PUSH BACK. Christ on a rope. You're just disagreeing! I'd suggest you duck if you start with any actual pushing around me.
WINDSHIELD TIME. What the hell? It's driving in your car. It's the time you spend driving to the stupid summits to hear about onboarding. Shut up.
Friday, January 30, 2009
Tuesday, January 20, 2009
Back story: earlier in the evening, like right when I got home from work, I saw Three with his head OVER the electric tape, munching on some hay on the other side. Yes indeedy, his neck was right on the tape and obviously no shocking going on there. Husband came home right after and I said "you have to get that electric fixed tonight when you feed or the horses will be out". You all know where this is going. Husband went and fed horses (his turn) and I asked him if he got the electricity going over there and he said everything was "fine".

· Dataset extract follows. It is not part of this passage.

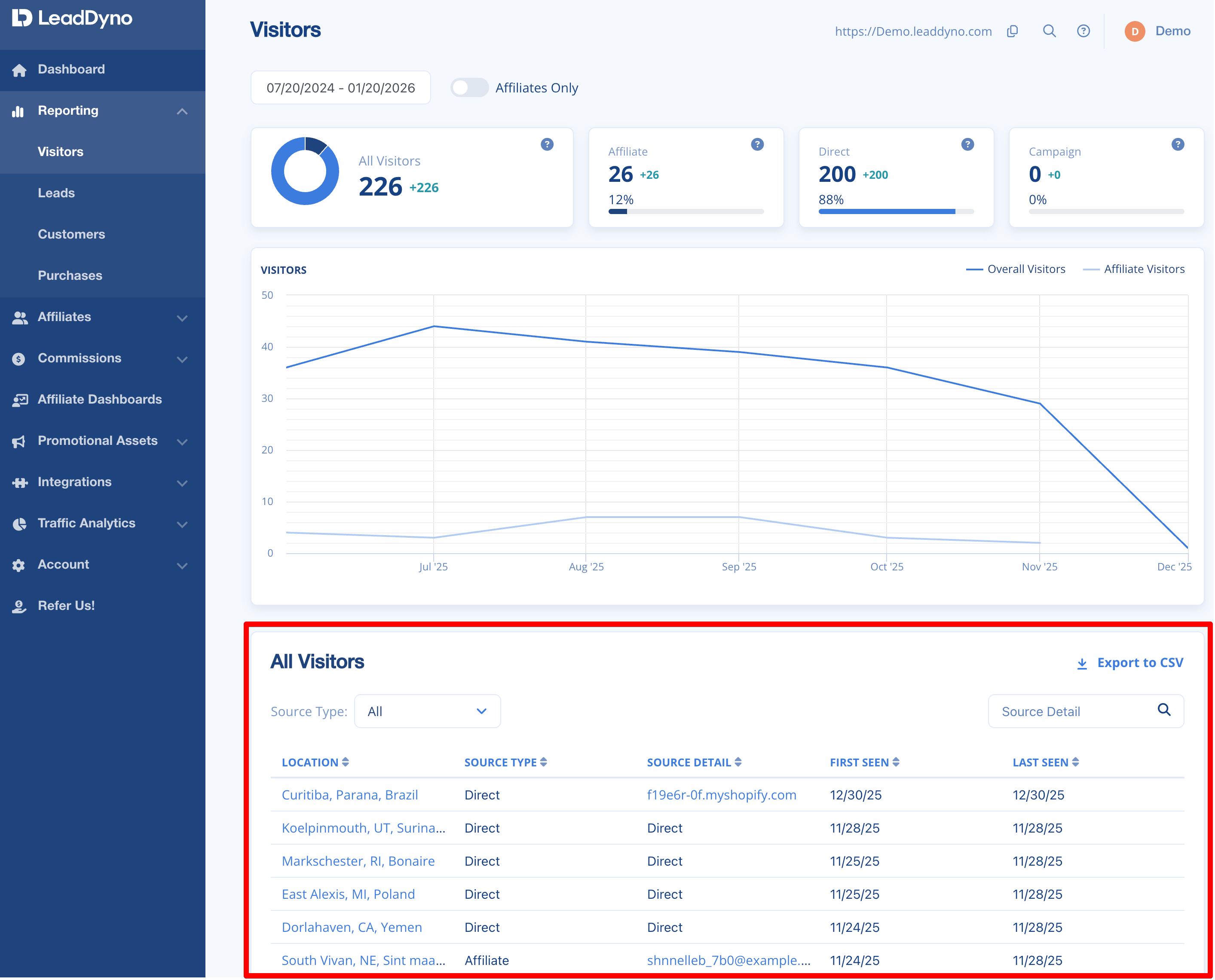Open the Source Type dropdown
This screenshot has width=1215, height=980.
pyautogui.click(x=427, y=711)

So at 4:30 a.m. (Ron gets up at 4 a.m. and had been in bed since 10 p.m., as opposed to ME, waiting for really, HIS friend's son to get here and then entertaining the young man with lively chat until 2 freaking o'clock in the morning), Ron is thumping up the stairs to the bedroom "Laurie! Laurie! The horses are out!". Me, groggy from sleep, "Wah?" Him: "ALL the horses are out".
We have the horses in 3 separate pastures/paddocks and so of course I'm imaging all 8 horses wandering. Mind you, husband was already up, but somehow or other I managed to
a) get on sweats and get downstairs
b) toss on the snowmobile suit and boots
c) get outside and call to the 3 (not 8 ) horses who were wandering around in the yard, less than 100 feet from being out on the county freaking highway in the pitch dark
d) get all three to follow me into the barn and put in stalls
e) get the remaining horse from the pasture into the barn (he hadn't left the paddock, the electric tape was on the ground and he wouldn't cross it) and
f) have a very lengthy swearing fit in the barn at the top of my lungs.
I have no idea where husband was as it was after all this (admittedly, I'm quick and it took about 10 minutes) that he showed up in the barn, "Are they all in?"
Now I'm wide awake but kind of shaky from adrenaline and pissed-offed-ness. Apparently by "fine" Ron meant that he had done nothing with that fence and had instead determined that said horses would simply not go through. It was just late this fall that all 4 of these horses were out during the day when we were at work and WERE on the highway and there were so many cops in our yard trying to get them back in that it looked like a meth bust here. That time husband had left the freaking gate open.
Seriously, I apparently have to feed the horses myself morning and night as husband is a dunce. We've had horses for years and years. Now I'll be up peering out the window multiple times each night thinking that I heard hoofbeats on the driveway. And obviously I'll have to get the electric going as husband just hung the tape back up in that area and thinks it's again, "fine".
Don't get me wrong, he's a good guy and all that but jesus on a rope. We've been married 30+ years and I'm telling you, I can't do a thing with him in this regard. Thank you for listening. My heart rate is nearly back to normal now.
(edit for angry typos)
- I've been married 30+ years to my high school sweetheart. We've been through alcoholism, repossession, good times, bad times, raised two kids and now have a little farm with 8 horses, a variety of cats and 3 dogs. I tend to be cranky and opinionated. That's what makes me so loveable.